I have an idea of writing a Haskell library that generates bash scripts. The library will be called GHB, which stands for Generate (from) Haskell (to) Bash (actually it is a joke name, because it differs only 1 from GHC).
Because writing bash script is error-prone and the conditioning / casing / loops are not very pleasant to write, I want to write a library that will be able to generate complicated bash scripts in a type-safe manner.
The library, as I imagine, will provide a set of combinators that will allow the user to generate bash scripts in a type-safe manner. The library will enforce best practices for writing bash scripts and will help the user avoid common pitfalls and errors.
There are some haskell libraries like Turtle
that allows you to do scripting directly in haskell, but that means you must have haskell compiler installed in the system. The idea of GHB is to generate bash scripts that can be run on any system.
Using a variable before it is defined, or using a variable that is not defined.
Using a variable that is defined in a different scope, for example, using a variable defined in a function in the global scope.
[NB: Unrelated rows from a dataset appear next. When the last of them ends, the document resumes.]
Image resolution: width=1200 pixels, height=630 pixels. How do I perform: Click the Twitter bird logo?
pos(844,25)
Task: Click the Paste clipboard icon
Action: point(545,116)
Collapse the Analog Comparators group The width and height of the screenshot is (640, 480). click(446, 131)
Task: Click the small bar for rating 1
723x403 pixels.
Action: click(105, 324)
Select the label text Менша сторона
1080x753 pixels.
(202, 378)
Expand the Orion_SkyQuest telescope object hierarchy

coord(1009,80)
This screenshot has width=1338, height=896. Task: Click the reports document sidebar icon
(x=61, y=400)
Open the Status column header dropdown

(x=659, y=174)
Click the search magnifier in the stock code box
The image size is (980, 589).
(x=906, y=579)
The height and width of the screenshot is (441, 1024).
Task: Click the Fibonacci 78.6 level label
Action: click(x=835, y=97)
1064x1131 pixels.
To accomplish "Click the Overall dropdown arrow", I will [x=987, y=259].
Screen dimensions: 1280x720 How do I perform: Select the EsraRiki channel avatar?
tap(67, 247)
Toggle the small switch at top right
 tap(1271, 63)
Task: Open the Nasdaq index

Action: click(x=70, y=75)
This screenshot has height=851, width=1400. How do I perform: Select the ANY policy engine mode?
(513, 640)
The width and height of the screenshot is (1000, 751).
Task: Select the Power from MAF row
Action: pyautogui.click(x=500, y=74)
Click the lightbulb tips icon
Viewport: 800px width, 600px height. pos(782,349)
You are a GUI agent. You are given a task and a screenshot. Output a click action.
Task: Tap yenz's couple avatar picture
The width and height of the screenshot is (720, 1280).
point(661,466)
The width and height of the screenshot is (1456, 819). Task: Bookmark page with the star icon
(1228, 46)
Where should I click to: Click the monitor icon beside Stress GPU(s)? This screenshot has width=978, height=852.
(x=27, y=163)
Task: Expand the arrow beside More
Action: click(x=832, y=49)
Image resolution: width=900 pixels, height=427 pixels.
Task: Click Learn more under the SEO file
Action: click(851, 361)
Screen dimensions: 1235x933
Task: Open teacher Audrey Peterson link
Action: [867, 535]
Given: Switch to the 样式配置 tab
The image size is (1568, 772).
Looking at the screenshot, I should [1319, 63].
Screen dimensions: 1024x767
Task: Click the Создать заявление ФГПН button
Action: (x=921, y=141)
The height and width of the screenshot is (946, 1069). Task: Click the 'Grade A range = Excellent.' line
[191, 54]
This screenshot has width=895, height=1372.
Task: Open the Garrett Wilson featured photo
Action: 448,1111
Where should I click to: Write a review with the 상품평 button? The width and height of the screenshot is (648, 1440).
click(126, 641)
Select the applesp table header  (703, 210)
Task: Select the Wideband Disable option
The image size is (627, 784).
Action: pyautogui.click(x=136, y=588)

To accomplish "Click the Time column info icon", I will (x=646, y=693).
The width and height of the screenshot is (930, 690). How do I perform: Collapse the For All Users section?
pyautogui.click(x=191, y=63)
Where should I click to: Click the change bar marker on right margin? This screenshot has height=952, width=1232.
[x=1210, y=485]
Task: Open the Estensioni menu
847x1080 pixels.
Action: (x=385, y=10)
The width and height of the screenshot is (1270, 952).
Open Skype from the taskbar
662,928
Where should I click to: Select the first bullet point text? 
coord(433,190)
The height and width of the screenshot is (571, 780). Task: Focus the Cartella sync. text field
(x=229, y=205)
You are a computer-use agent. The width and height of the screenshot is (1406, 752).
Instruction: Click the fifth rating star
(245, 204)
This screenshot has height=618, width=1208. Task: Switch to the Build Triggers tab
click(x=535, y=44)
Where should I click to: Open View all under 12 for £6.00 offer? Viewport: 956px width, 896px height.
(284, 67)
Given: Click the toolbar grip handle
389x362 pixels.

Enforce safe variable names
local variables use lowercase letters global variables use uppercase letters
Expand long parameter notation whenever possible
like rm --recursive --force
instead of rm -rf
Use the correct quoting style
Use single quotes for strings that do not contain variables
Use double quotes for strings that contain variables
Always Enforce
set -o errexit # Exit on error
set -o nounset # Exit if an unset variable is used
set -o pipefail # Exit if any command in a pipeline fails
Or we can let users to handle errors in a more systematic way.
Automatically examine if the command is available in the system
potentially: automatically install the command if it is not available in the system,
for this we need to know the package manager of the system.
Automatically add the shebang line to the script
Safe conditionals, and control structures, casing, loops, etc.
Variables will have a type, and the type will be checked at compile time, and in bash script, the type info will be erased, but will be inserted in the comments.
A command or a function has a type, represented in our type system.
common functions should be included in the library, their types will be checked and eventually rendered as a command in the bash script.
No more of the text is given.